Special Administration

Thames Water could be placed into a special administration regime (SAR). This process is used for private companies responsible for providing a statutory or public service (such as energy, water or railways) if they are unable to finance their functions or fulfil their legal obligations. Under SARs, government ministers become heavily involved in how the company is run, forcing the company to restructure, pay down debts and reduce payouts to shareholders. SARs operate as a fallback, preventing crucial public services from being interrupted until a new buyer can be found (as in the case of Bulb in 2022) or the company becomes fully nationalised (as occurred for Railtrack in 2002). Special administration for Thames Water could be initiated by the Secretary of State or Ofwat (with the consent of the Secretary of State) through a petition made to the High Court.

15.

The Spectre of Nationalisation

In a nationalisation process, private debt would be replaced by public debts and the government would take over bill collection. To what extent would infrastructure improvement and other maintenance work be done “in-house,” and to what extent would it be outsourced to specialised private subcontractors? Would public ownership be administered by a governmental agency such as the Environmental Agency (EA) or through local governments? How could a nationalised water industry, linked to Treasury spending rounds and dependent on taxation for funding, make long-term investments in infrastructure?
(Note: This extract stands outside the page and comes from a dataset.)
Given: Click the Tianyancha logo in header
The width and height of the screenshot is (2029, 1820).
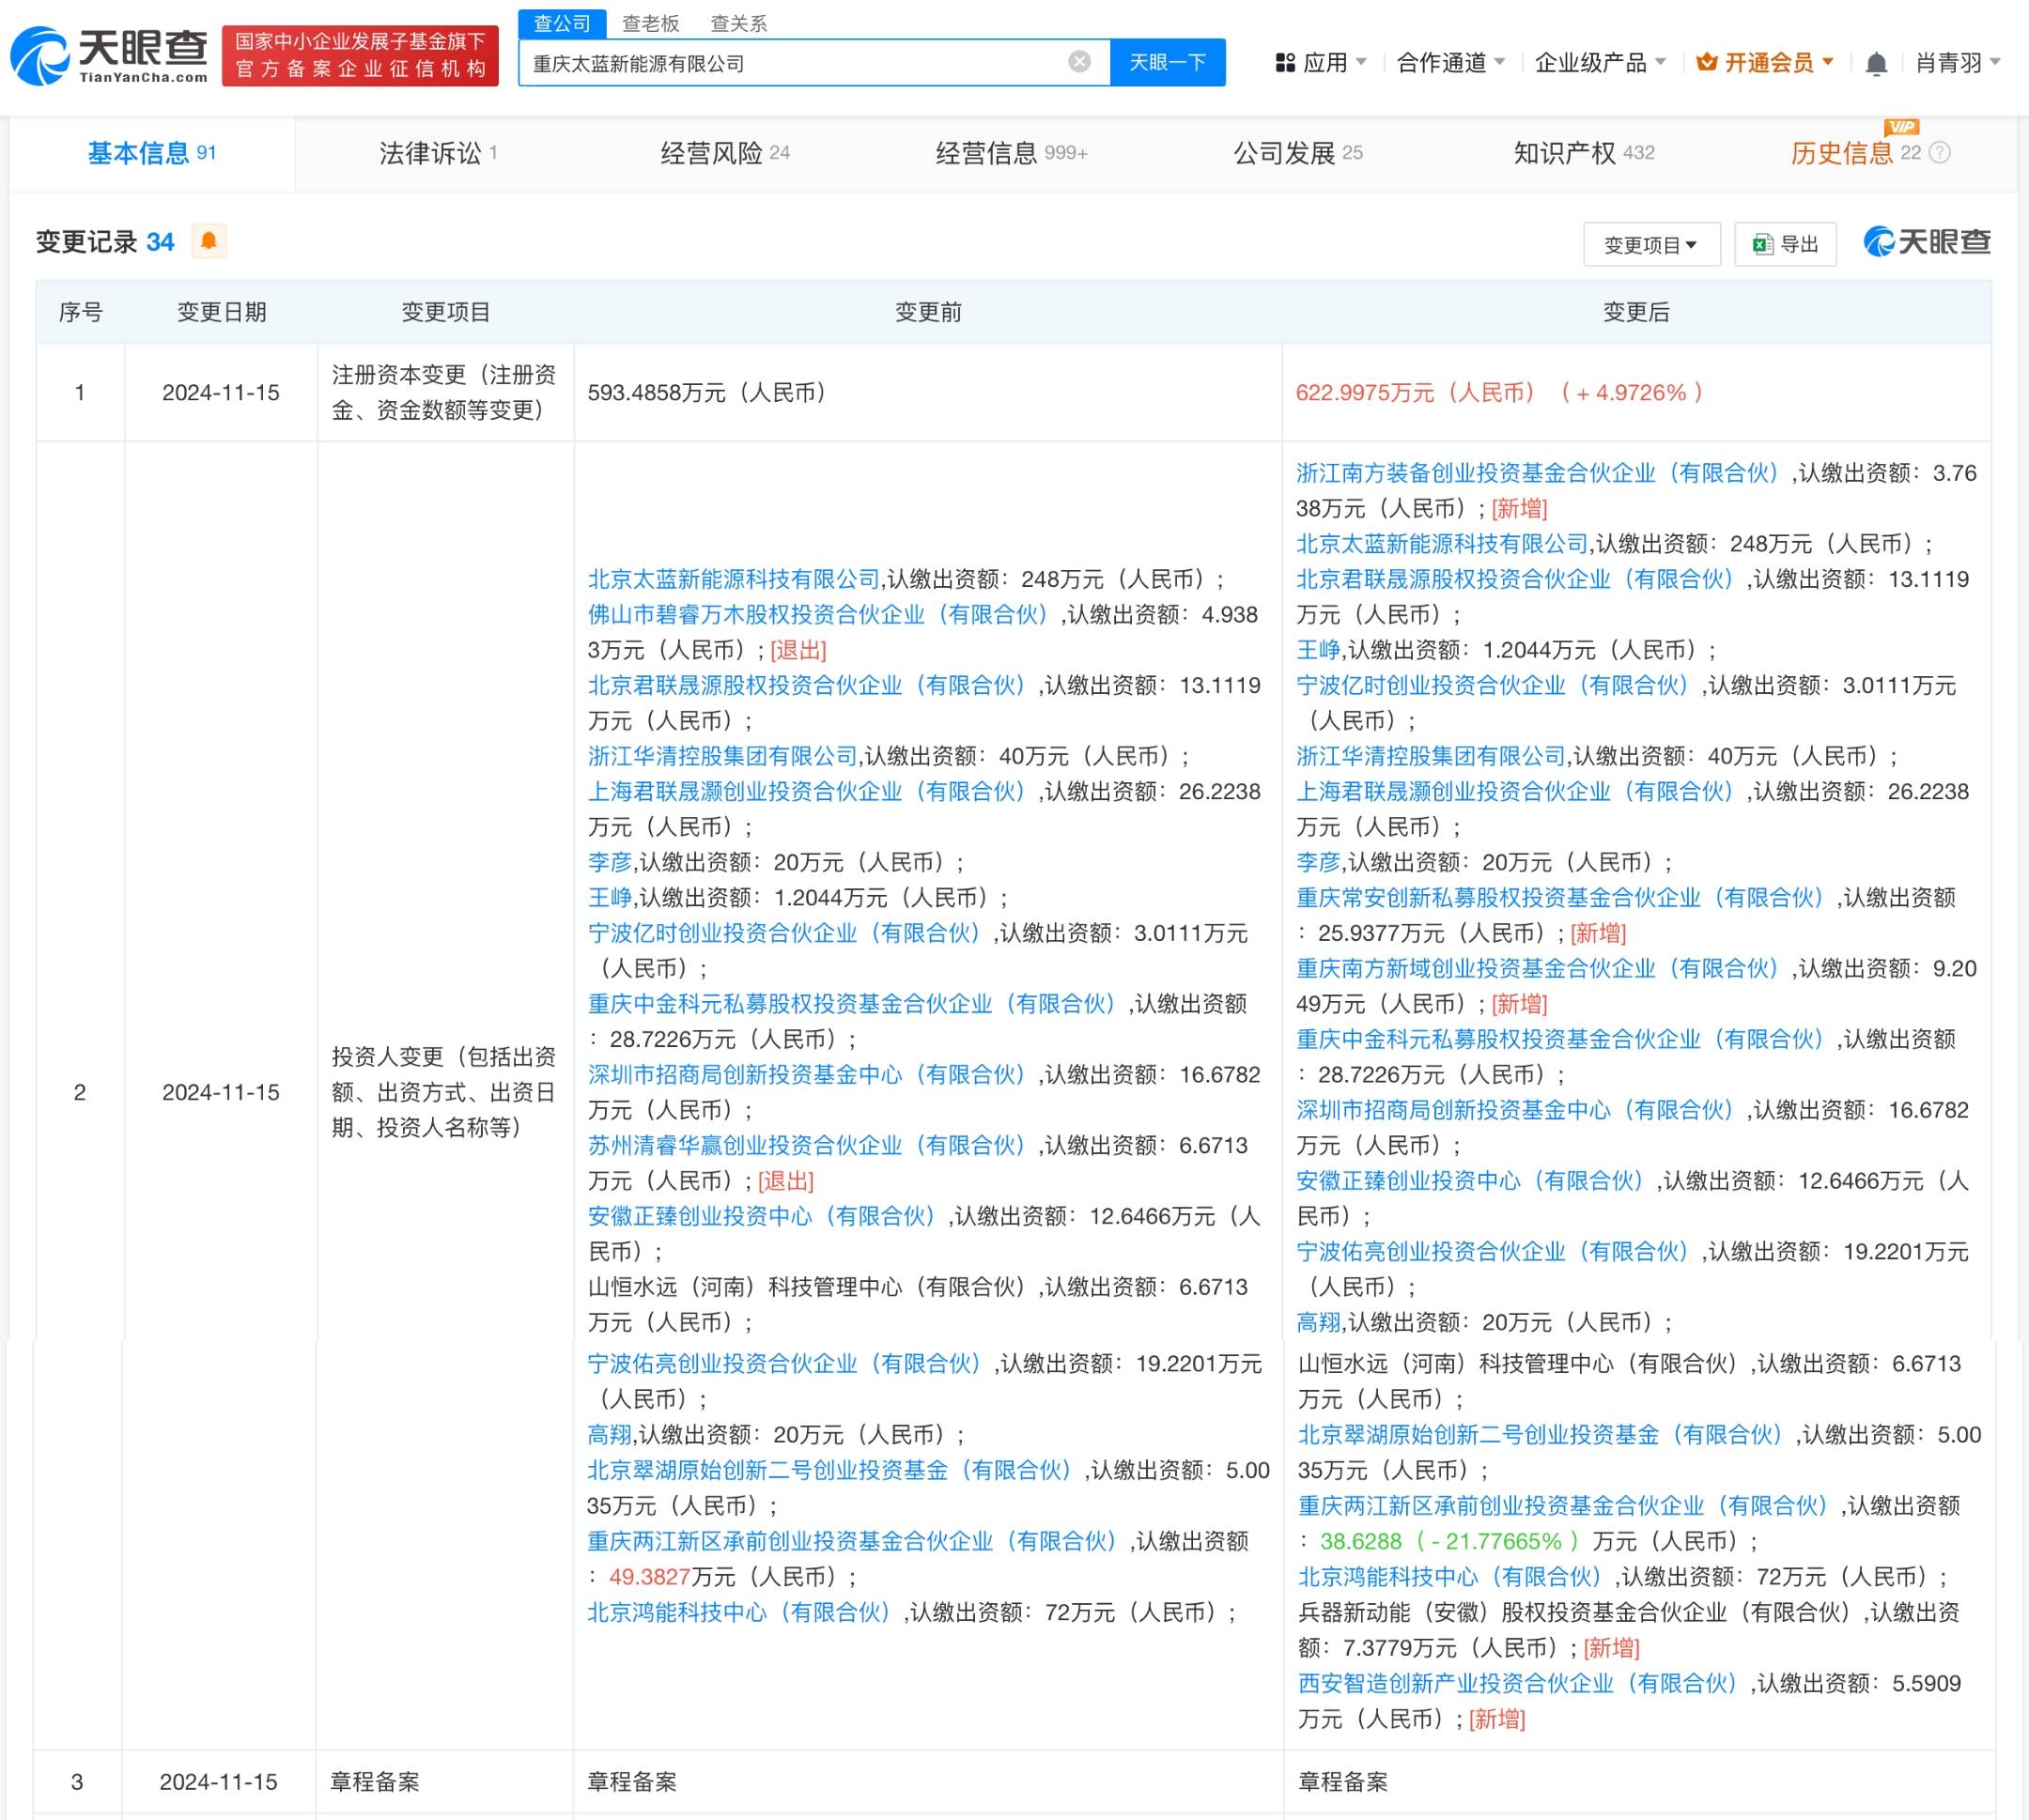Looking at the screenshot, I should coord(108,56).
Despite these considerations, the threat of nationalisation still lingers in the minds of water company bosses. Liv Ruth Garfield CBE, CEO of Severn Trent Water, invited other bosses, in a "confidential" email leaked in July 2023, to an unofficial roundtable to discuss potential ways to stave off nationalisation if a Labour government becomes incumbent. Garfield is the highest-paid water boss in England, receiving £3.2 million total pay this year, and as of 31 October 2023, owns 381,089 shares in Severn Trent PLC, priced at £26.56 each. Such fears, however, are unlikely to come to fruition under Keir Starmer’s Labour party, given Starmer’s stated opposition to renationalisation.

16.

Capital Spills

Thames Water in July 2023 secured an additional £750 million in capital funding, enough to temporarily prove financial solvency and fund infrastructural invest and "stave off nationalisation". However, the plan holds only "in the satisfaction of certain conditions, including the preparation of a business plan that underpins a more focused turnaround." In this business plan, the average water bill will increase by £175 per customer per year by 2030, before inflation. Thames Water has justified these rate hikes as funding a £4.7 billion investment in infrastructure improvements spread over the five-year period, but they are also funding a 411% increase in dividends and £1.2 billion increase in annual profit margins by 2030 – conditions necessary to attract the capital injection in the first place. Thus, Thames Water's temporary stabilisation – and continued private ownership – is conditional on dramatic increases to the cost of living for its customers.